Drug smuggling, espionage, music parodies, and…um…well, whatever it is. Here are four films I’ve watchaed recently, from the best to the worst.
Click the film’s title to see how you can watch it.
A Deep Cover (1992)
Here’s an extraordinary film noir from the early 1990s. Laurence Fishburne stars as a police officer who goes undercover to get rid of the drugs being smuggled into Los Angeles. He wants to clean up the bad neighborhoods, but as he becomes a major cog in the drug scene, he begins to realize that he’s just making things worse, and he’s not sure if he’s a cop or a criminal? Jeff Goldblum plays a Jewish mobster who becomes one of his best friends.
B Arabesque (not sure this will work, 1966)
Here’s another ’60s espionage flick, but this time, the hero (Gregory Peck) isn’t a spy, but a college professor. He gets hold of the film’s MacGuffin, and now a lot of people want him dead. Sophia Loren may or may not be one of the villains. At one point, Peck is wanted for murder, but then everyone, including the police, don’t seem to care. The movie is fun, but not all that much.

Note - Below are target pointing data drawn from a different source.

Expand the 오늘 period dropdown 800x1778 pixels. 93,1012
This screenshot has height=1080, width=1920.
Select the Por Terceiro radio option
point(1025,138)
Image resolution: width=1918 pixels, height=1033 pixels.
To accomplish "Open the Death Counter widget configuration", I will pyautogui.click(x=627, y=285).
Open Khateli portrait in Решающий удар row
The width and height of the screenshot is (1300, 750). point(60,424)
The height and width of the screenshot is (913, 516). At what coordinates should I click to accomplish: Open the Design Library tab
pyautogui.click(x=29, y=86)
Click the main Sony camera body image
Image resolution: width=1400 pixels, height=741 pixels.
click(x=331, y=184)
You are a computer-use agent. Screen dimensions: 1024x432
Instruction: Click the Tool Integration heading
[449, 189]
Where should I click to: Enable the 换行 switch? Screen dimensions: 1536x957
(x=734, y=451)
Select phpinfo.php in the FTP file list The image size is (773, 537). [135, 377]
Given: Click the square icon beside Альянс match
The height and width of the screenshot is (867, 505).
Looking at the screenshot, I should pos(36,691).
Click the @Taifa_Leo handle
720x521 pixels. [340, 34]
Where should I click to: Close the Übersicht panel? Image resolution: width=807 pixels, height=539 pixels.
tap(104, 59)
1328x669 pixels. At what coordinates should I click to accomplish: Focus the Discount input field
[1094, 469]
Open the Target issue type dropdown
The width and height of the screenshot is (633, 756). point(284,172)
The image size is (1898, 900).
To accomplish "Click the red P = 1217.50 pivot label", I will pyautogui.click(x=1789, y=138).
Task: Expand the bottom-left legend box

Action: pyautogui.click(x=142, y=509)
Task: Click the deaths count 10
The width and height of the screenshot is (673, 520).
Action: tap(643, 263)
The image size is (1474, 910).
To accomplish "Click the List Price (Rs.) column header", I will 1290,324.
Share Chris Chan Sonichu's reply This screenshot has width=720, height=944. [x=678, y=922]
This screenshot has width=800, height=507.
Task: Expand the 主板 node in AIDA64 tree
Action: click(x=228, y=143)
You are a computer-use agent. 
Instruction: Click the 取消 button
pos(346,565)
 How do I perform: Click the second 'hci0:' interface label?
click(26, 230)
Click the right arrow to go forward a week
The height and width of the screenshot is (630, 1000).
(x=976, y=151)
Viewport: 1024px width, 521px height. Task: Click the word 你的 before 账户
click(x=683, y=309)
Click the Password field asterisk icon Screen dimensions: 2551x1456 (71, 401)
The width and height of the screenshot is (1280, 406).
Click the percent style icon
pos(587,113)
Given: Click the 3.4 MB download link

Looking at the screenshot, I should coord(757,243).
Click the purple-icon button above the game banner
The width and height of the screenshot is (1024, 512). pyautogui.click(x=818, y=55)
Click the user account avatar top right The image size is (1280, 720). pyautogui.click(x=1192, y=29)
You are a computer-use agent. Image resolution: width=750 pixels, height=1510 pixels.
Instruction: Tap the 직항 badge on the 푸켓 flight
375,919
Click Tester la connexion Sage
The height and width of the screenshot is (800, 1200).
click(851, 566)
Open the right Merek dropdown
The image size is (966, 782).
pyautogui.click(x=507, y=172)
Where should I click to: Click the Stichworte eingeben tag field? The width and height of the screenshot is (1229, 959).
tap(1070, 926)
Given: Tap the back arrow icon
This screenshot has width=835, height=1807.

B- Weird: The Al Yankovic Story (2022)
What a great way to parody rock ‘n’ roll biopics – do a ridiculously fictional biopic of the king of rock ‘n’ roll parodies. Daniel Radcliffe does a great performance playing Al, and I have to say that he’s become quite ripped since his Harry Potter days. But as the movie goes along, it gets crazier and crazier to the point where it’s no longer funny. Also, the movie needed more music (parodied, of course).
As I write this, Weird is streaming on Roku, free, but with commercials. I don’t know where it will be available later.
D+ Schizopolis (1996)
This very strange film from Steven Soderbergh provides a few funny moments, but not much else. The writer/director plays two identical people, neither of them noteworthy. The only interesting character is a philandering wife and mother, but you don’t get much of her (Betsy Brantley). The other plots carry even less interest. At one point it seems that it will become a crime story, but that bit disappears. Much of the dialog is out of sync, and I suspect it was intentional.